On 30 June 2021, the Official Supporters Club was told that a deal to transfer Power's ownership to Australian businessman Clem Morfuni's Axis would be completed "in the next couple of weeks", though the club later complained that Axis was delaying payment. In early July 2021, it emerged that the club's 11 contracted players plus backroom staff had not received their June wages, and that the County Ground's owner, Swindon Borough Council, was taking legal action after receiving no rent since April 2020.

===Waterford F.C.===
In November 2016 Power agreed a deal to become owner and chairman of Irish club Waterford United.

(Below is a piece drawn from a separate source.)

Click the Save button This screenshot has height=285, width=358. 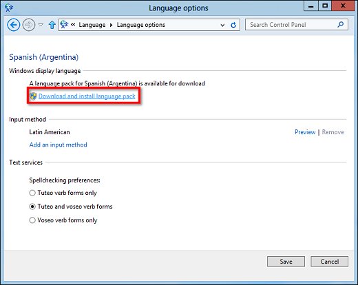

He said there were a number of reasons behind the deal, claiming that the facilities in Waterford were Premier League standard and better than Swindon's. Power also said he was attracted by the club's highly successful youth system. In addition, Power had family from Waterford, his Irish descent having enabled him to play for the Republic of Ireland at international level, so the deal was, in his words, "a no-brainer". He went on to appoint Pat Fenlon as director of football and Alan Reynolds as head coach for the 2017 season. He also changed the club's crest and changed the club's name back to its original identity of Waterford FC. On 4 June 2021, it was announced that Power had sold the club to R&S Holdings Ltd, fronted by UK entrepreneur Richard Forrest who had bought the remaining stakes in the club having previously bought 33% earlier in the year.